**Task to carry out:** Copy the material starting at the line that contains "Realty (182, 720)" and ending with the line that contains "Hotels (114, 716)", swapping "Restaurants" for "Cafes" and leaving everything else unchanged.

**Material shown:**
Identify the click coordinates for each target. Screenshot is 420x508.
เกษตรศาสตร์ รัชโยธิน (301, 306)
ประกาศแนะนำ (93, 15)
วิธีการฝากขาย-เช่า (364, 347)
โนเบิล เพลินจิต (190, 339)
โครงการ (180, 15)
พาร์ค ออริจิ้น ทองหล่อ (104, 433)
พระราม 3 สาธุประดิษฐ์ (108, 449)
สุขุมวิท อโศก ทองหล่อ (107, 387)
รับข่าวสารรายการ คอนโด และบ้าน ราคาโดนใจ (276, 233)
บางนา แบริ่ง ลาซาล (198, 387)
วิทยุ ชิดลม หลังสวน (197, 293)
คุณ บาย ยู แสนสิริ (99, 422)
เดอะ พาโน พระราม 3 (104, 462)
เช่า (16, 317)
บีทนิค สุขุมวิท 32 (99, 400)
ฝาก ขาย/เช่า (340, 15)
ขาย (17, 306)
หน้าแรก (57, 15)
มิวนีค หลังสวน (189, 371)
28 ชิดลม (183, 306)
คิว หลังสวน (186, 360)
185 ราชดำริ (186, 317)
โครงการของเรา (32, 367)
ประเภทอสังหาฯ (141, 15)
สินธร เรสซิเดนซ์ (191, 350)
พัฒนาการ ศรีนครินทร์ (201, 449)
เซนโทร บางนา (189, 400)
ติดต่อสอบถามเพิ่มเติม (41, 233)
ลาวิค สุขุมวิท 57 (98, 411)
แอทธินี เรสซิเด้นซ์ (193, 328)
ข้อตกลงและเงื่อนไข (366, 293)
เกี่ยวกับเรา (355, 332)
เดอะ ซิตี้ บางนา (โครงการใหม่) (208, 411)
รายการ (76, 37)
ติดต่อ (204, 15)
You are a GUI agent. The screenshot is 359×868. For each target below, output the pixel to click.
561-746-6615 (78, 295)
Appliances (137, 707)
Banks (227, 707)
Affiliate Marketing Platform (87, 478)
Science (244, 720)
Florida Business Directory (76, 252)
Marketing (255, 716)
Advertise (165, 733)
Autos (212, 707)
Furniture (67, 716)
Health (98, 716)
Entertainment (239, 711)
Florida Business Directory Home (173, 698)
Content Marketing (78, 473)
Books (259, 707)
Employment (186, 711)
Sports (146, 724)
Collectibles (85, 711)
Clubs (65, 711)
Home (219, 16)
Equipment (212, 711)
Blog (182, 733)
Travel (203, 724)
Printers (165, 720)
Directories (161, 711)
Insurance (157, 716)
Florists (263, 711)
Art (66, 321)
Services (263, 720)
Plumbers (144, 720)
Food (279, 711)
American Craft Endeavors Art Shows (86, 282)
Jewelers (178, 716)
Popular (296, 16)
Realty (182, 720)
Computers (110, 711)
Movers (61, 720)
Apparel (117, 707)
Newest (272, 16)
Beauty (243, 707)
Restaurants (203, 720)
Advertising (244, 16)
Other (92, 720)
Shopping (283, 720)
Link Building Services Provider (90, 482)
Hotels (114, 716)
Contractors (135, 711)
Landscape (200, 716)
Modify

**The output:**
Realty (182, 720)
Computers (110, 711)
Movers (61, 720)
Apparel (117, 707)
Newest (272, 16)
Beauty (243, 707)
Cafes (203, 720)
Advertising (244, 16)
Other (92, 720)
Shopping (283, 720)
Link Building Services Provider (90, 482)
Hotels (114, 716)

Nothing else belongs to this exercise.